Gattina violentata e buttata per strada. Un racconto che difficilmente riesce a trovare le parole giuste, tanto è crudo e doloroso. È la storia di Rosi, una gattina randagia conosciuta e amata dalla colonia felina di via Francesco Tovaglieri, nella zona di Tor Tre Teste a Roma.
La gattina Rosi è stata vittima di una violenza inaudita. Ora è ricoverata e lotta per la vita. L’appello della Lega Nazionale per la Difesa del Cane – sezione Ostia
La piccola, che da tempo era accudita dai volontari e dalle famiglie del quartiere, l’altra mattina è stata trovata in condizioni gravissime, dopo essere sparita per alcuni giorni.
Una segnalazione ha messo in allarme i soccorritori della Lega Nazionale per la Difesa del Cane – sezione Ostia, che non appena sono stati avvisati, hanno cercato di salvarla.
Ma quello che è emerso, una volta giunta in clinica, è un orrore difficile anche solo da immaginare. Rosi, infatti, è stata vittima di una violenza atroce: il suo corpo presentava segni di abuso, con la zona genitale devastata. È una violenza inaudita, che sconvolge e lascia senza fiato, un crimine che non trova giustificazioni.
Il ricovero
Rosi è ora ricoverata, sotto fluidi e terapia antidolorifica, e sta combattendo con tutte le sue forze tra la vita e il dolore. Le sue condizioni restano gravi, ma non è sola. La Lega Nazionale per la Difesa del Cane sezione di Ostia, che si è fatta carico della sua cura, promette di fare tutto il possibile per salvarla.
“Siamo ancora sotto shock, ma non possiamo e non vogliamo abbandonarla“, ha dichiarato uno dei membri dell’associazione.

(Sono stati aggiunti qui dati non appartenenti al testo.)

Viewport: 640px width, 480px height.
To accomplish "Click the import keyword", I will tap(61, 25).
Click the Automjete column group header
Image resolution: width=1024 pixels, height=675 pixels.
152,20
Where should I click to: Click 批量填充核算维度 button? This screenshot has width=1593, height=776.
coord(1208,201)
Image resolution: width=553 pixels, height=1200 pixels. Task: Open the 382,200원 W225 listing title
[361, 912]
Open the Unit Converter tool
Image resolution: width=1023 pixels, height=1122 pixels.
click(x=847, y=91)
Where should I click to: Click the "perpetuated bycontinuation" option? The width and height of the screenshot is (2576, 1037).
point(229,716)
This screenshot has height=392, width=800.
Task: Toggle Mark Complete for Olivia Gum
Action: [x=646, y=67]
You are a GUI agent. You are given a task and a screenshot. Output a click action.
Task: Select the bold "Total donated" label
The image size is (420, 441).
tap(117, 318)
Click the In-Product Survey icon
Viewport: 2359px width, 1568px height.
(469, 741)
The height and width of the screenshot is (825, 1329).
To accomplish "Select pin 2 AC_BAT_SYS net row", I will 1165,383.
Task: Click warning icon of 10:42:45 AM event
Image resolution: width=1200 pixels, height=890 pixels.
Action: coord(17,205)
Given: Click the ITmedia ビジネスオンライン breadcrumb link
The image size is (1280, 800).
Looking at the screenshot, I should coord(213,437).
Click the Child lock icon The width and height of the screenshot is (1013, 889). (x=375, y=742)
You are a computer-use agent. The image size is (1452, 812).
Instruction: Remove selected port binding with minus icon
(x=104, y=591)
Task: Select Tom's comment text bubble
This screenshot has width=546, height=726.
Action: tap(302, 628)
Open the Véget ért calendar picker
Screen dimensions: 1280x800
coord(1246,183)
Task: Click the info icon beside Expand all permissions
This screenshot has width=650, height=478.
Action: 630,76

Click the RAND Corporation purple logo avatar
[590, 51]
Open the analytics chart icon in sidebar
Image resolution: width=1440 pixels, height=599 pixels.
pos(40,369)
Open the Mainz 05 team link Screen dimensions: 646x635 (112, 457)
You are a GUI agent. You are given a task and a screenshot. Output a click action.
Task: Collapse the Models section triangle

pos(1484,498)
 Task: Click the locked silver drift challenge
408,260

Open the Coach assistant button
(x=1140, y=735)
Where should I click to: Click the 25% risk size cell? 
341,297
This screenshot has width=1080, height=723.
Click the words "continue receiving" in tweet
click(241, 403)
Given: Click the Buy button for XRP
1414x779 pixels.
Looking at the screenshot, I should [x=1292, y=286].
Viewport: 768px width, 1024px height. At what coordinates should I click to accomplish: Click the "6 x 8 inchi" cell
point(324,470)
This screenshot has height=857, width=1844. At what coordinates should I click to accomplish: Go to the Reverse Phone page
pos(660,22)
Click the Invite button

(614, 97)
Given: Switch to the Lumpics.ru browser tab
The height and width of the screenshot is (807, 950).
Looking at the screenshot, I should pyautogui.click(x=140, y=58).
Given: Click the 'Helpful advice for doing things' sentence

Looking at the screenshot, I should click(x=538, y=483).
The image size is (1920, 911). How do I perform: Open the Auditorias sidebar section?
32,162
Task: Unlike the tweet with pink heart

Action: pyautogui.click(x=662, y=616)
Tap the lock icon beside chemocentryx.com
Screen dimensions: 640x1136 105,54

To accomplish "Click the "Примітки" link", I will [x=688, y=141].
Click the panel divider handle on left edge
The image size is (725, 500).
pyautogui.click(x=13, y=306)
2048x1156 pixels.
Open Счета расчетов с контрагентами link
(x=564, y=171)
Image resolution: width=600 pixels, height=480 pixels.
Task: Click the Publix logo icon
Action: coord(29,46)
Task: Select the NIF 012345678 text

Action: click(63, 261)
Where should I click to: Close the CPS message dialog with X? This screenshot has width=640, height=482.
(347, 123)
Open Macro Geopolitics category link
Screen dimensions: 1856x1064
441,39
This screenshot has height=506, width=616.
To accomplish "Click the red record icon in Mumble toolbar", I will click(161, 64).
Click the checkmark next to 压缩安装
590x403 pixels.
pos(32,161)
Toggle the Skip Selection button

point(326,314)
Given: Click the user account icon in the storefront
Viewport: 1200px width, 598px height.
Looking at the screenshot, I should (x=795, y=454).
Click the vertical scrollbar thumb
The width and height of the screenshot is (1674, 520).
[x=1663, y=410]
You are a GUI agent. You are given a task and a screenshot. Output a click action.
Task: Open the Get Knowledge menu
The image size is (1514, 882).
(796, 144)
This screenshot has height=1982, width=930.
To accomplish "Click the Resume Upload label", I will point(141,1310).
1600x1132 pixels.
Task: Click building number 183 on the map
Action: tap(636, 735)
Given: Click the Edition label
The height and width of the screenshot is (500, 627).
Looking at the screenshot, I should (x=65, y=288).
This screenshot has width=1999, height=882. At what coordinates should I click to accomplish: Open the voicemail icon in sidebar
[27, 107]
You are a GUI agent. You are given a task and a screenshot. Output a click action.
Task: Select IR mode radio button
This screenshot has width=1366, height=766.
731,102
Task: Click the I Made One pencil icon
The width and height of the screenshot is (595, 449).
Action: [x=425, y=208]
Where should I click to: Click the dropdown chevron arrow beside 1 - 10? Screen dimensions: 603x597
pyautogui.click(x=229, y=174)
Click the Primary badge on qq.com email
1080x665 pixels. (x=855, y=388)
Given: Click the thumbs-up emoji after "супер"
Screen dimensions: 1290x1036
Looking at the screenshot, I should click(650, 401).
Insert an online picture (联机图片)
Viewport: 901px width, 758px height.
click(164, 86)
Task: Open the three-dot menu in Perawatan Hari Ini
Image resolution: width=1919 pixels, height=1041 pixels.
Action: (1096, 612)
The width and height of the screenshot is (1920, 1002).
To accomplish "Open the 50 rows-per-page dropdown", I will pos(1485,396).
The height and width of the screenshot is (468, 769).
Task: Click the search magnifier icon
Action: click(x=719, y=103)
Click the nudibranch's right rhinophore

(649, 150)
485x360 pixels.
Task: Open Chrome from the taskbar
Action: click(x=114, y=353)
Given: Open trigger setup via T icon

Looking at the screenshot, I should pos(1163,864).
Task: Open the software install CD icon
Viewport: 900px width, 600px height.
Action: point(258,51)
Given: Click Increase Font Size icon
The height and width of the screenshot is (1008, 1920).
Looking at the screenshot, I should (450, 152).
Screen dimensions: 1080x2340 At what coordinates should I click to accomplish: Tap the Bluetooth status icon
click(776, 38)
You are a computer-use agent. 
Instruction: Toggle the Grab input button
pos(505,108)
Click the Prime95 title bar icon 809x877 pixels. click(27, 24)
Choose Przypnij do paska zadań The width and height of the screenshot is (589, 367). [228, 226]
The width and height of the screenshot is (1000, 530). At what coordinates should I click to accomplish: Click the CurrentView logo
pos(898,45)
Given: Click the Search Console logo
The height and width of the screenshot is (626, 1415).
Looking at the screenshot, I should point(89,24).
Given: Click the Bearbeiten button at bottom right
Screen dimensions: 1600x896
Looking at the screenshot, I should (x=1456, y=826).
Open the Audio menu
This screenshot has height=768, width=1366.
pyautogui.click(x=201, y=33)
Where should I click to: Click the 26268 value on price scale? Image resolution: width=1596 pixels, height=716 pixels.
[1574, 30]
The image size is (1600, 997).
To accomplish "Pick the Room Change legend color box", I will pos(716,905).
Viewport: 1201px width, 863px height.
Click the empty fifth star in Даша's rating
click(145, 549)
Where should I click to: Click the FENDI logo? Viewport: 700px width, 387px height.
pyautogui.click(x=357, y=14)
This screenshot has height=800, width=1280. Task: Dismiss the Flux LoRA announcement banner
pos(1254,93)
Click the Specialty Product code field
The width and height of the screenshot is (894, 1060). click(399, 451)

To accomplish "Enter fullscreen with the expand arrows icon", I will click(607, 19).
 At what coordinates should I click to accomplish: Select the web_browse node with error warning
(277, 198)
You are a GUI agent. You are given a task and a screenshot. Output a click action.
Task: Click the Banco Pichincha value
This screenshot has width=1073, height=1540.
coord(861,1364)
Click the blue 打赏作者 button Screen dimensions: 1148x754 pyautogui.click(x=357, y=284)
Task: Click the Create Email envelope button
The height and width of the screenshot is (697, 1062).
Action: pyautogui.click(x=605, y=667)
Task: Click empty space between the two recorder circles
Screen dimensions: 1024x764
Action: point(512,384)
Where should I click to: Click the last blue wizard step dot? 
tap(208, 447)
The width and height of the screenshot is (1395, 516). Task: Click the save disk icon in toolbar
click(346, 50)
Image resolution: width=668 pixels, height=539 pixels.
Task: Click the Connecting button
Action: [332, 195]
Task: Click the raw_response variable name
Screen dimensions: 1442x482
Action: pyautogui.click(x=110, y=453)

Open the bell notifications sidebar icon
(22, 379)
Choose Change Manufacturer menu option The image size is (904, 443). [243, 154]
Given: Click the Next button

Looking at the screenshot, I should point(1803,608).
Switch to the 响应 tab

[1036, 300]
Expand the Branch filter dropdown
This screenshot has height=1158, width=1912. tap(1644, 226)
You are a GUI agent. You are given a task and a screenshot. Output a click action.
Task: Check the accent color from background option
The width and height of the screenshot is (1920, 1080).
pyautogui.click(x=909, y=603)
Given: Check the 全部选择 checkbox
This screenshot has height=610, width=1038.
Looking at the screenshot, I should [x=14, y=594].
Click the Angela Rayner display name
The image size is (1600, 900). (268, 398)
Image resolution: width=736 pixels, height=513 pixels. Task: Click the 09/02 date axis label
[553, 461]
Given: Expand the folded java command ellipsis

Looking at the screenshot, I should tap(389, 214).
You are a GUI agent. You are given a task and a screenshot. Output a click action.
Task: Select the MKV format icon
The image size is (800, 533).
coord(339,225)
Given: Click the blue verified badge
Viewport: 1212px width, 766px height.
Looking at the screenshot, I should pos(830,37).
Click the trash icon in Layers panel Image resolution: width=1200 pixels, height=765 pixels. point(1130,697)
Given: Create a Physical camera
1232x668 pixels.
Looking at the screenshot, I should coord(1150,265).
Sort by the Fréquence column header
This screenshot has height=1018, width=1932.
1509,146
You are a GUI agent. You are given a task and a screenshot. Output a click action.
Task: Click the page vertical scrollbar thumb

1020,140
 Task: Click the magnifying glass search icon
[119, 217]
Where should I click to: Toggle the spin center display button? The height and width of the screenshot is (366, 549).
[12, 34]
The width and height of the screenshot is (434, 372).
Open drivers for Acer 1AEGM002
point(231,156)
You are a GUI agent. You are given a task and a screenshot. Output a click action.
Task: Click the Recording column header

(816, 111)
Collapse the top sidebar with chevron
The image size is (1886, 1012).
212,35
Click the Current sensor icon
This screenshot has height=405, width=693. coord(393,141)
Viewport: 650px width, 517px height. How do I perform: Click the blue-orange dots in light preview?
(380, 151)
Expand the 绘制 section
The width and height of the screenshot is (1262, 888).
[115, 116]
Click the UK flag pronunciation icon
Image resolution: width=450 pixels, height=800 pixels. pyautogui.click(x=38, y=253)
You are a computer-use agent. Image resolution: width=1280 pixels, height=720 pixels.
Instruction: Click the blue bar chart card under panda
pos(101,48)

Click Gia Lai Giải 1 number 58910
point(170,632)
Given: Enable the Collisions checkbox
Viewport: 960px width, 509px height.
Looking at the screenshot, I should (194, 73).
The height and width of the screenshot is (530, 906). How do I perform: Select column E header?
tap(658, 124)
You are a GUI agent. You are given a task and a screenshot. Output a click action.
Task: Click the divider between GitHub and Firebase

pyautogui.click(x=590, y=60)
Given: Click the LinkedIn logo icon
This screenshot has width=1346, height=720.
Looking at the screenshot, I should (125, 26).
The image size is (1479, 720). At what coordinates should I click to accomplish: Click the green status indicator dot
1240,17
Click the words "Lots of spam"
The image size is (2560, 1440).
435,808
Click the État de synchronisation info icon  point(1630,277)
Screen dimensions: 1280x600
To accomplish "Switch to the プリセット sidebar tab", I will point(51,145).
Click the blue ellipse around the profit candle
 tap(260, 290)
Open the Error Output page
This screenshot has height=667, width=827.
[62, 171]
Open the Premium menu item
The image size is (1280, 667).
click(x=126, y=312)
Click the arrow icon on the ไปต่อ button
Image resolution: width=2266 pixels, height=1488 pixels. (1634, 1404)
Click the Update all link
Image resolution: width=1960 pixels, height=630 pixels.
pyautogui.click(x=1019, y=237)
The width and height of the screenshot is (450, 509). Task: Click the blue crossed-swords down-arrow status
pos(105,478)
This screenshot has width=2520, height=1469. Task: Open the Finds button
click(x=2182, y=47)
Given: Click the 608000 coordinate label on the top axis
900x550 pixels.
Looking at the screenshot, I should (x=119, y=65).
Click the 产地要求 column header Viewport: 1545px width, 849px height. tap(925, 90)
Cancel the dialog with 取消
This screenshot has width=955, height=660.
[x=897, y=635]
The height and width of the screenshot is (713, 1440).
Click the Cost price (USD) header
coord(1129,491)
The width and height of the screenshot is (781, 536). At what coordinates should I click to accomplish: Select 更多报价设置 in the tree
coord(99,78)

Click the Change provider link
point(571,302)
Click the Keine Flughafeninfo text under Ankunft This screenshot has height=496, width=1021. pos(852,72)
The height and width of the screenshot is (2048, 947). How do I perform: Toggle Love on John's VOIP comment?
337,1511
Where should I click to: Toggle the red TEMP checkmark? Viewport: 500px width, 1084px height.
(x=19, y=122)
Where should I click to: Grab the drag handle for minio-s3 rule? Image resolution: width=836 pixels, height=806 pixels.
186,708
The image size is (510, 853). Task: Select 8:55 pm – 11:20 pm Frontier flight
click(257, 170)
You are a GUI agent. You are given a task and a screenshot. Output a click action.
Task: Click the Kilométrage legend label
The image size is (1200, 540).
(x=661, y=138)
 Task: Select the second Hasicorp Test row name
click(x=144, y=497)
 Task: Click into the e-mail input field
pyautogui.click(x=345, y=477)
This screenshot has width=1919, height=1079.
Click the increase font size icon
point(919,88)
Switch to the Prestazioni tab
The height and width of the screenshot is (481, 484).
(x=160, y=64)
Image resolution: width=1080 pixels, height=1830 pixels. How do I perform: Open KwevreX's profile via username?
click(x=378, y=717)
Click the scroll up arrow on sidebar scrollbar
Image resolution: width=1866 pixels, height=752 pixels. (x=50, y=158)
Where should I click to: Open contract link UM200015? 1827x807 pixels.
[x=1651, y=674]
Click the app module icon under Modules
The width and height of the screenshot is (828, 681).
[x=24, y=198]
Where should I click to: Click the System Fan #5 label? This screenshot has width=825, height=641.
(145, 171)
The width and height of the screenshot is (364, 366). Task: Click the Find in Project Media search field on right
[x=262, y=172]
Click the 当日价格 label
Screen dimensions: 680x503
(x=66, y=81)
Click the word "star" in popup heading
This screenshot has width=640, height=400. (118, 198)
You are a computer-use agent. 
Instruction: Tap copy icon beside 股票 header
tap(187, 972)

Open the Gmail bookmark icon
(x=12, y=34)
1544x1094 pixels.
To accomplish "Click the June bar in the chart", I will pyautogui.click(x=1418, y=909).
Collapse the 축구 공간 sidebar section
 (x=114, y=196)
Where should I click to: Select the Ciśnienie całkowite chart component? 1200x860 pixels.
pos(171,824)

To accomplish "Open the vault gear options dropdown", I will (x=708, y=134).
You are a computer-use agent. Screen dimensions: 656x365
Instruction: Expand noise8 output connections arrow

Nel frattempo, le autorità stanno indagando sull’accaduto. Una denuncia è già stata depositata e sono in corso le indagini per cercare di identificare il responsabile di questa barbarie. “Stiamo raccogliendo testimonianze, e chiediamo a chiunque abbia visto qualcosa o abbia informazioni utili di farsi avanti”, scrivono i volontari dell’associazione in un post sui social.
L’appello per le cure
Nel frattempo, Rosi ha bisogno di tutti. Le cure necessarie sono costose e impegnative, e l’associazione ha aperto una raccolta fondi per poterle sostenere. Chiunque voglia dare una mano può fare una donazione attraverso l’IBAN: IT85 P 02008 05090 000105982628 intestato a Lega Nazionale per la Difesa del Cane – Sezione Ostia, o tramite PayPal all’indirizzo legadelcaneostia@gmail.com, con la causale “Un aiuto per Rosi”.
Un appello a chi può contribuire: Rosi ha bisogno di tutti
L’associazione non si fermerà finché giustizia non sarà fatta. Le immagini delle telecamere di sorveglianza della zona sono in fase di acquisizione, e ogni piccola informazione potrebbe essere fondamentale per risalire all’autore del crimine.